- DOCUMENT EXTRACT
[start]

Sunday mornings I drive to buy The New York Times. I could subscribe to it online or have it delivered, but I don’t. It’s a habit that goes back to my childhood when my father and I would go out for bagels and lox and the Sunday papers. In those days it was The Times and The Philadelphia Inquirer. Now I drive to the Ipswich River Store and the bagels have been replaced by a breakfast treat called a clamshell, whole wheat dough baked around a combination of scrambled egg whites and sautéed vegetables.

I’ve always loved the Sunday Times, especially the magazine, which I’d pull out and read first, kind of like eating dessert before dinner, but in the summer of 2007 my relationship with the magazine changed. After that, up until just few months ago, the first thing I would do is flip through the sections, pull out the magazine and set it aside. I’d skim the front page of the paper, read the Sunday Styles, followed by the Book Review, and the Arts and Entertainment section. Then I would finish my coffee and steel myself to face the magazine. I’d open to the inside front cover and my stomach would twist as I wondered, Will it be a single page, or a two page spread this week?

[end]

- WHAT YOU HAVE TO DO
Pick up the essay about buying the Sunday Times after its last sentence and carry it on. The data below has no connection to the passage above.

- DATASET EXCERPT
[start]

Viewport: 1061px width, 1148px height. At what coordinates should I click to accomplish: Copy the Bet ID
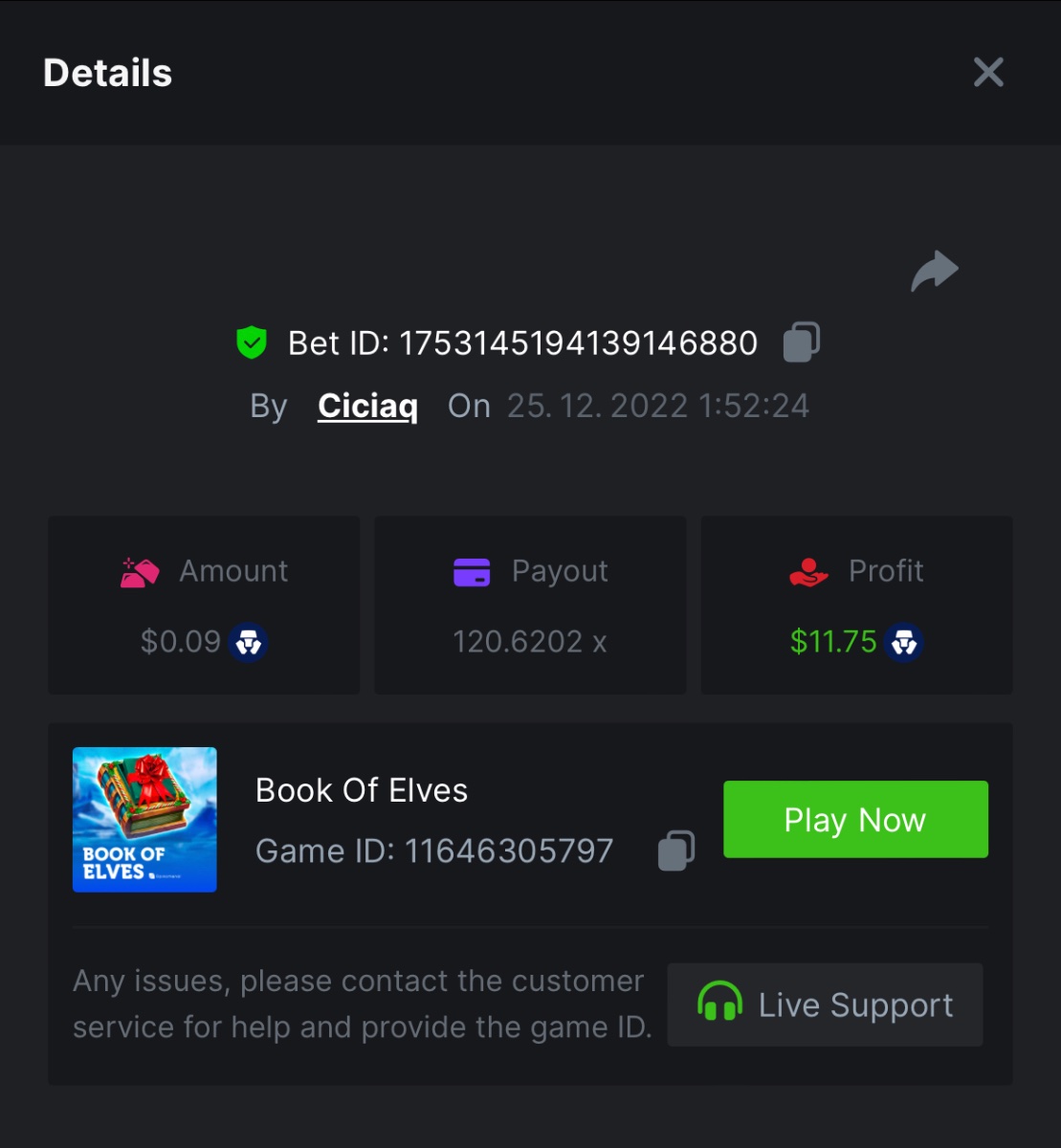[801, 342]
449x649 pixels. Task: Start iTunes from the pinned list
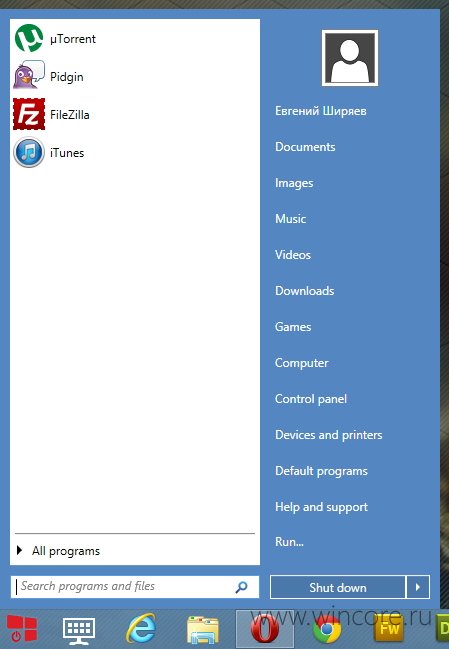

[end]

- RESPONSE TO THE TASK
Week after week I confronted ads for luxury apartments for sale at the iconic midcentury modern Manhattan House on East 66th Street. They began running shortly after my uncle, a well known Madison Avenue antiques dealer, jumped to his death from the twenty-second floor of the building, just short of his ninetieth birthday. To say that his suicide was a shock is an understatement. Having to face advertisements for units in that building every Sunday was an ongoing perversity, profit and loss, made more ironic because I spent years designing similar ads for similarly luxurious apartments; some of them listed by the same agents who represented the Manhattan House.